* _WHAT THE EXERCISE ASKS_: The records come next. Copy all of them exactly.

(Collected data entries)

=======

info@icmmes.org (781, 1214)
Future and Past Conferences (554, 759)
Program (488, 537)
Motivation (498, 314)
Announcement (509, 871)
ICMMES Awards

=======

* _WRITTEN ANSWER_:
info@icmmes.org (781, 1214)
Future and Past Conferences (554, 759)
Program (488, 537)
Motivation (498, 314)
Announcement (509, 871)
ICMMES Awards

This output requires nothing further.